To say the least, female athletes are not being treated equally in the world of sports despite the amount of records and medals earned. This inequality doesn’t stop at unequal pay or lack of recognition. Gender disparity in athletics is also shown in uniforms. 

These issues have long been acknowledged in the media, yet nothing has been done  to actually solve the problem. It should go without saying that women in sports deserve the same respect that male athletes currently receive–that means providing equal facilities and pay.

But let’s talk about uniforms. Female athletes have decided to wear revealing attire during competition, which are also often subtly sexualized. Despite playing the same sport, these differences can be drastic. 

The discrepancy is exemplified in USA men and women’s volleyball. While the men wear a loose fitting tank and shorts, women chose to  wear tight spandex shorts and a form-fitting tank. It’s not limited to just the one sport, either. USA Men’s Track and Field wears long spandex shorts with a full length tank, while USA Women’s track and field athletes have decided to wear shorts the length of underwear and a cropped, tight-fitting tank. 

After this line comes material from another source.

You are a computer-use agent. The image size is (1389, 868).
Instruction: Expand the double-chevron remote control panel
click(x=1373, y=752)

If men and women are competing in the same sport, their uniforms should be of equal comfort and coverage. Women shouldn’t have to wear revealing uniforms to get the attention they deserve. Therefore, women athletes should wear more modest uniforms in hopes that the public will see them in a different light.

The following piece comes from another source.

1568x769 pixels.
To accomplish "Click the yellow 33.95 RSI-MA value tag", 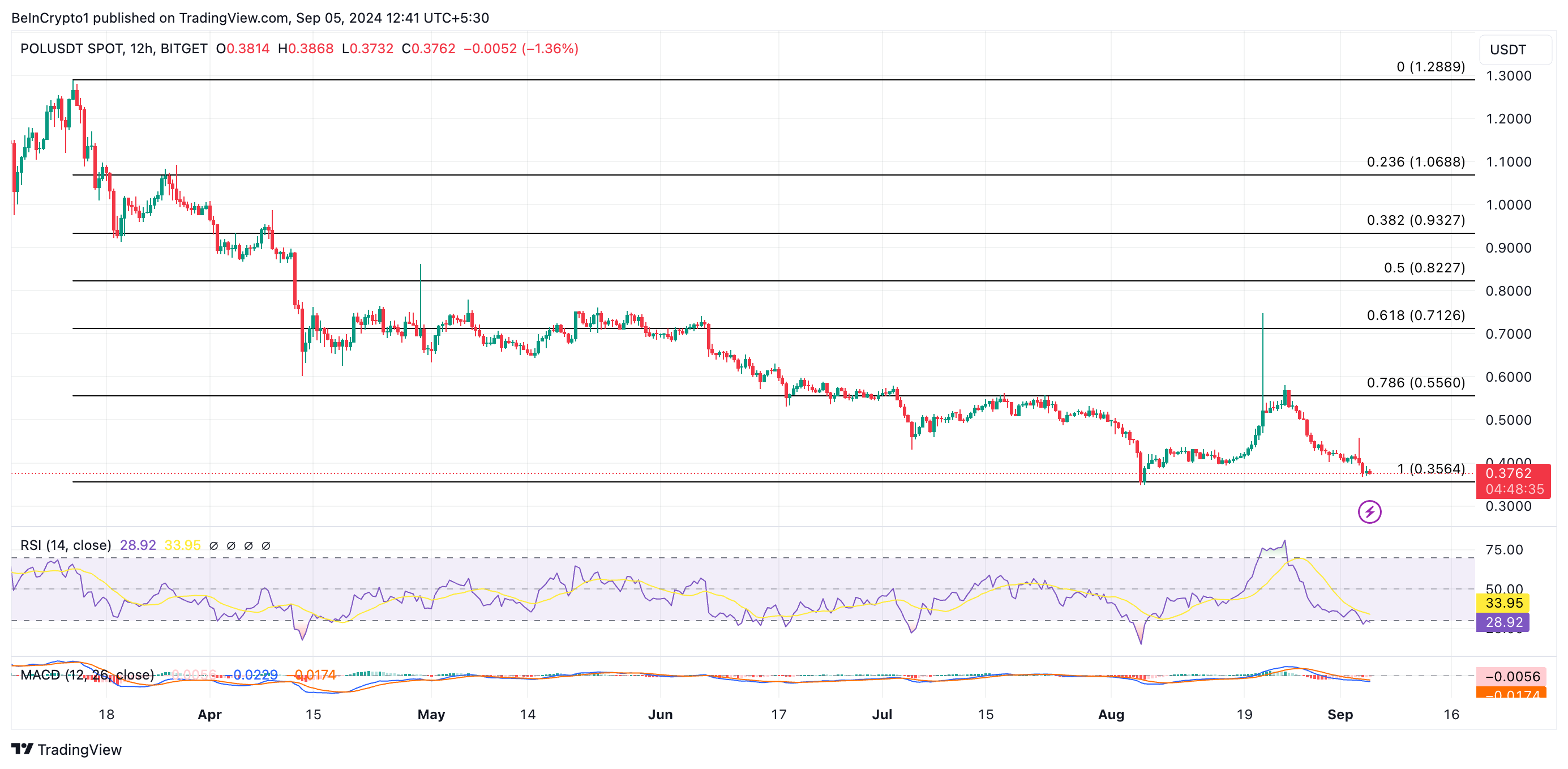I will 1503,603.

Worse still, this issue permeates the high school and recreational levels of sports as well. In a study, Victoria University found that “many girls drop out of sport or choose not to engage in physical activity because they feel embarrassed about putting their bodies on display or not adhering to societal standards of beauty.”

A uniform should be something that brings a group or team together, not one that makes them feel embarrassed or uncomfortable. Female athletes should be given more options when it comes to uniforms. For example, female volleyball players should be given the opportunity to wear loose fitting shorts over the tight spandex shorts and not face scrutiny if they decide to do so. 

Like I have mentioned in previous columns, athletic organizations have to start listening to their athletes’ wants and needs, especially when it comes to something so easily-fixed and so personal as a uniform. Teams need to allow  athletes to choose what they want to wear so that they can compete to their fullest potential.